-- begin SUPPLIED RECORDS --

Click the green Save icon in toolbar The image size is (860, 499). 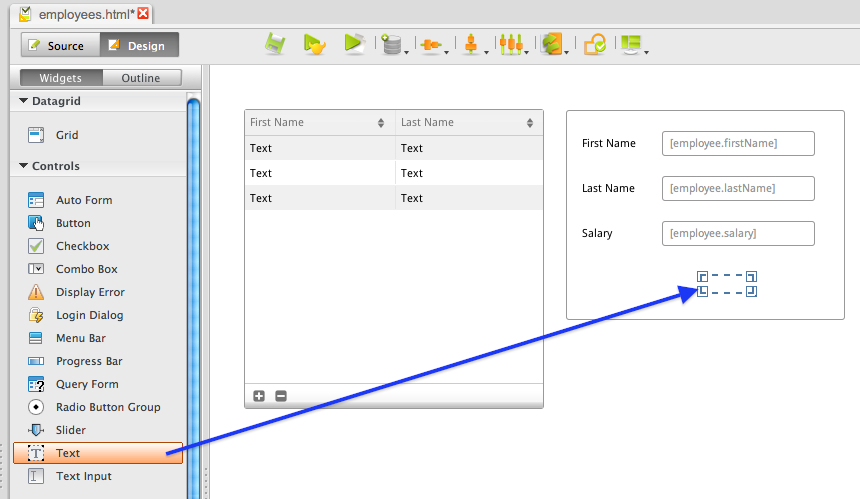(x=275, y=45)
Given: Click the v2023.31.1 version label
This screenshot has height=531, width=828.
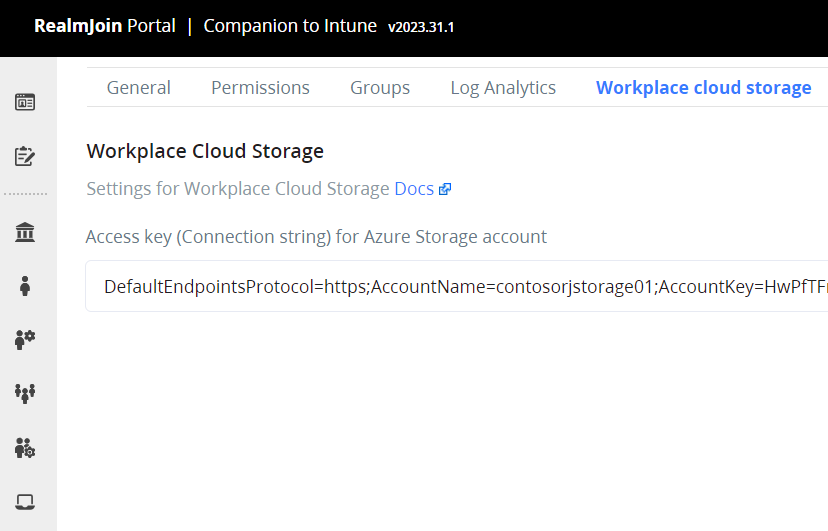Looking at the screenshot, I should [421, 27].
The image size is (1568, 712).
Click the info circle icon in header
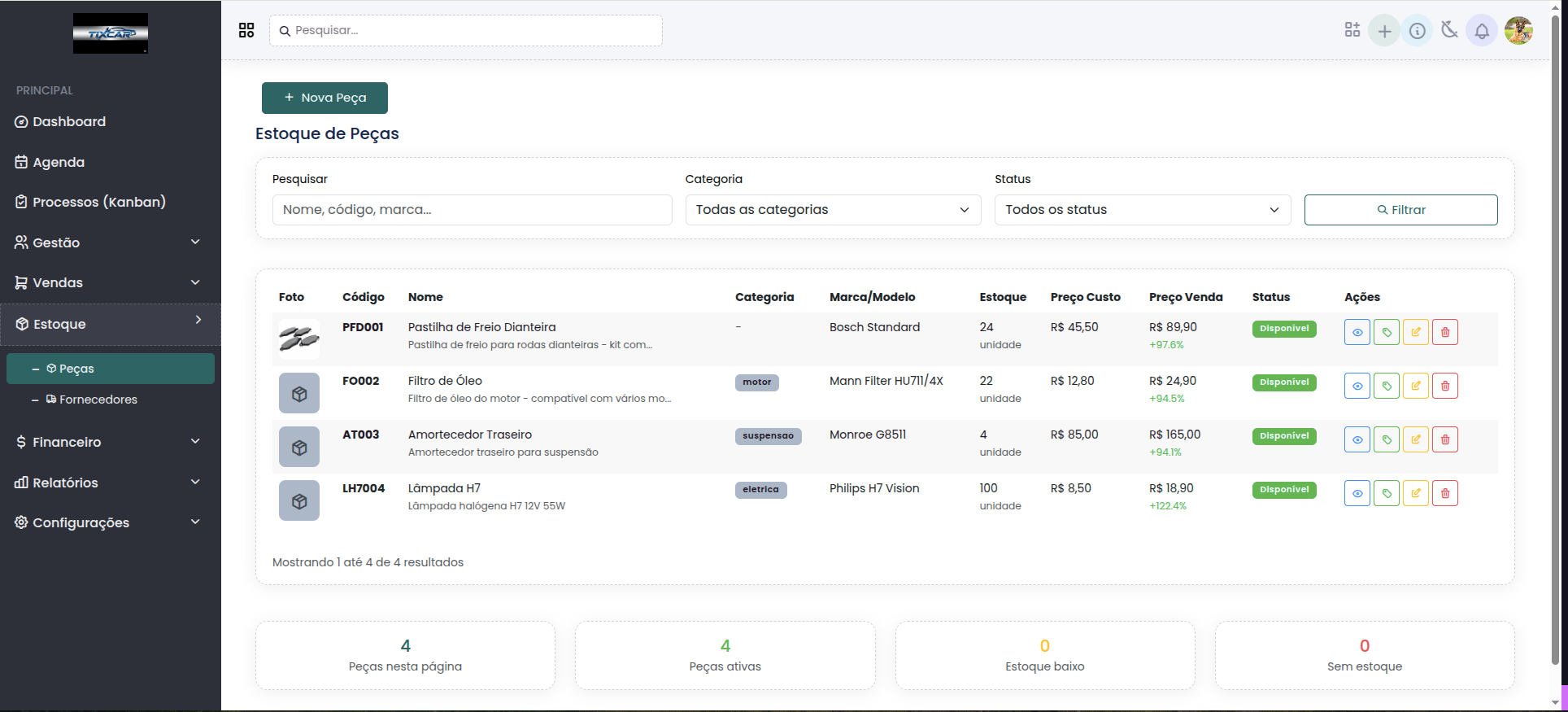(x=1417, y=31)
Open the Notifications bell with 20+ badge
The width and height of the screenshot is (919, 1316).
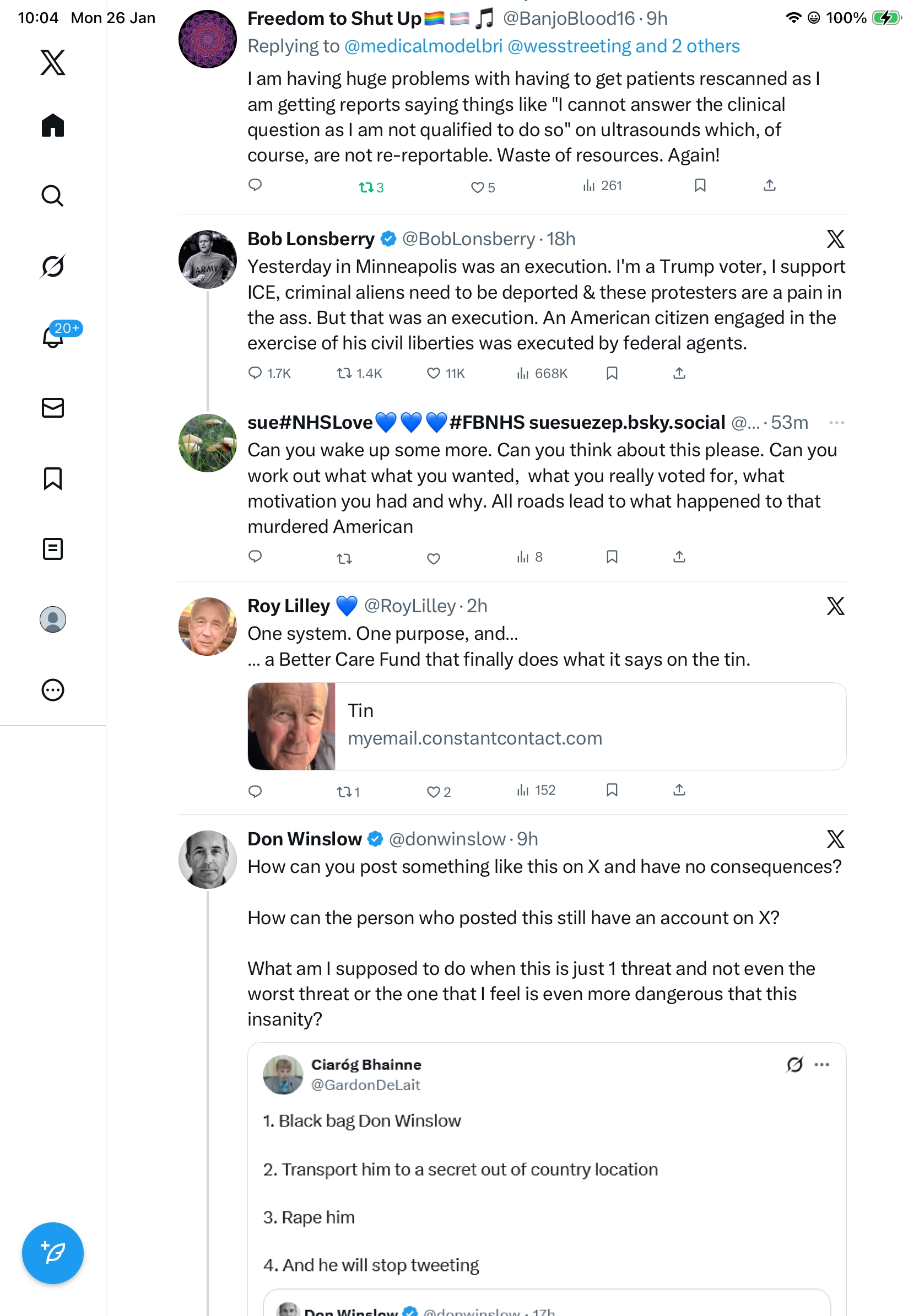click(x=53, y=337)
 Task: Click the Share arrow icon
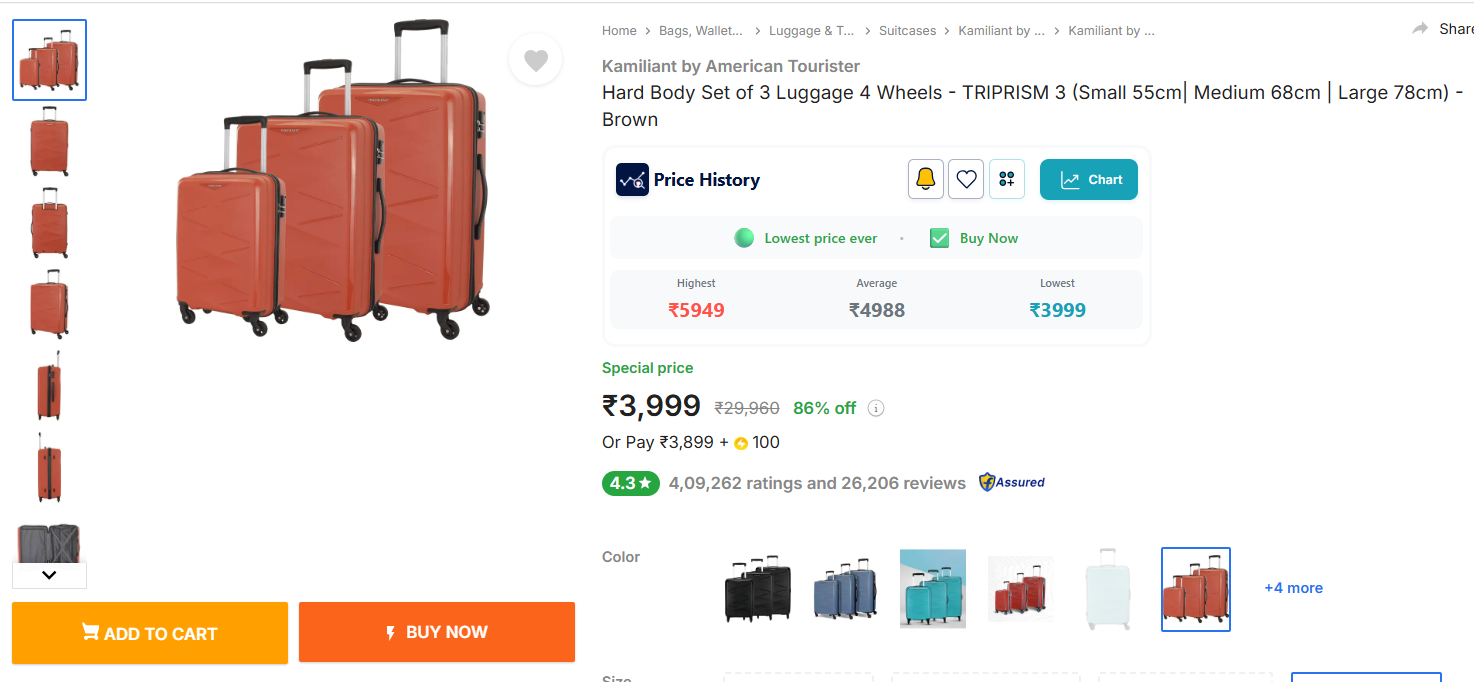point(1420,29)
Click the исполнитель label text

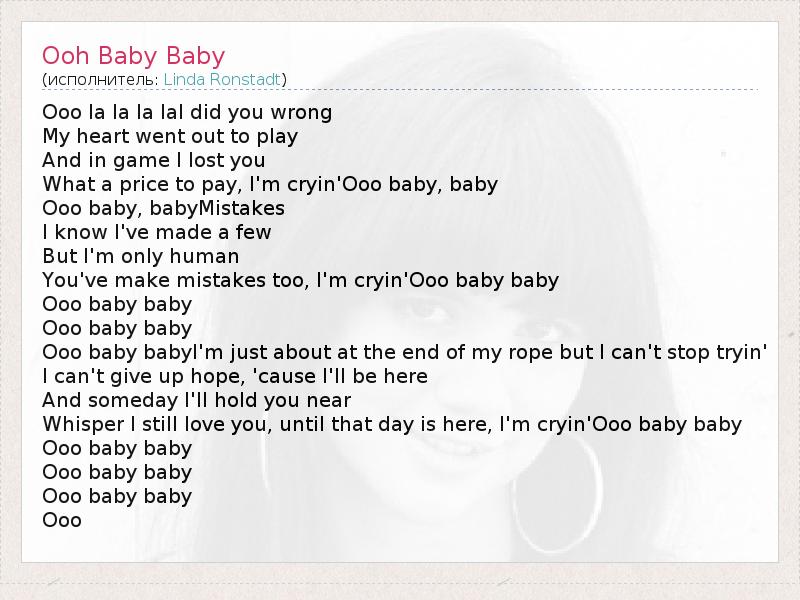point(103,80)
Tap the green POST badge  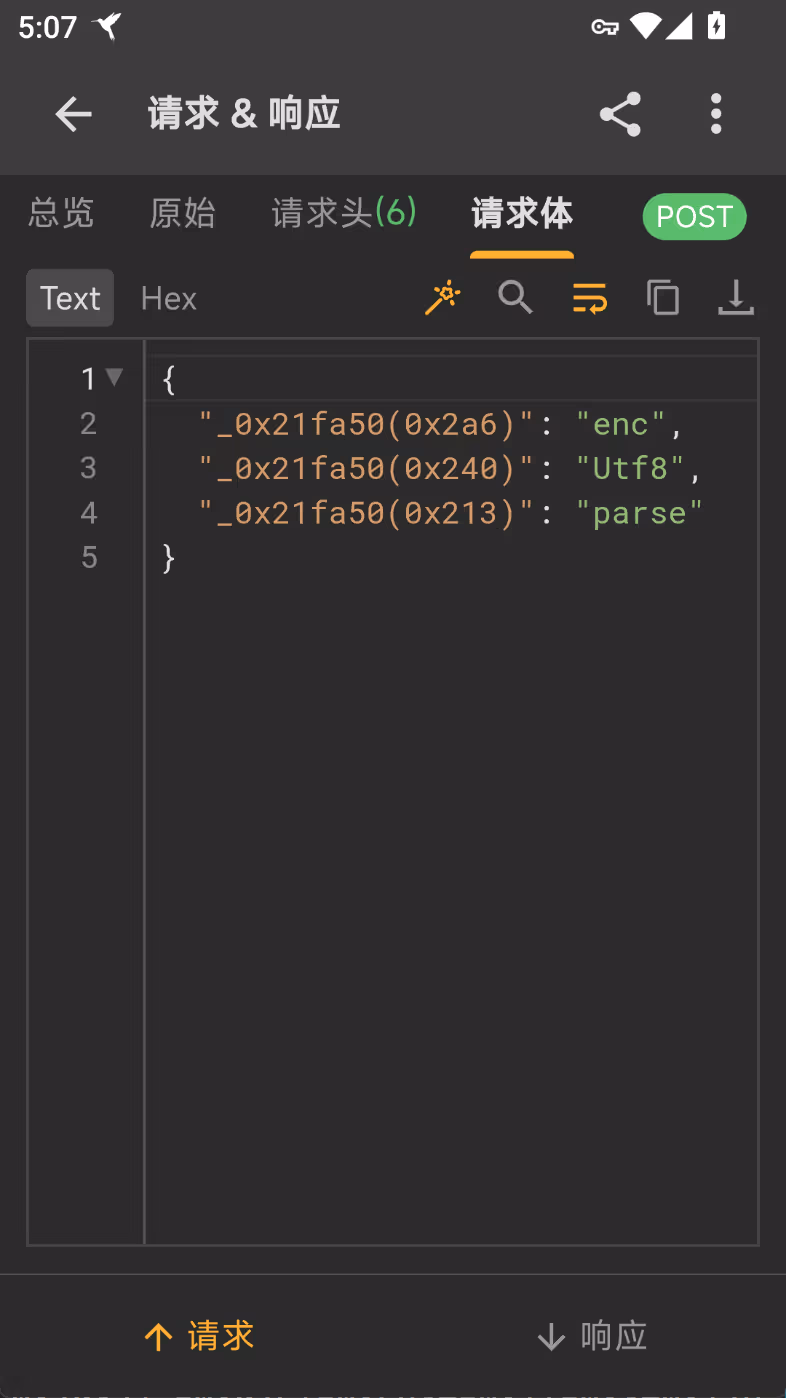694,216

-- end SUPPLIED RECORDS --

GIVEN REQUEST: Copy the lines above without any changes, from the line containing "Given: Click the v2023.31.1 version label" through the line containing "(x=1417, y=31)", and omit the pictures from your answer.

EXERCISE RESULT:
Given: Click the v2023.31.1 version label
This screenshot has height=531, width=828.
Looking at the screenshot, I should [421, 27].
The image size is (1568, 712).
Click the info circle icon in header
(x=1417, y=31)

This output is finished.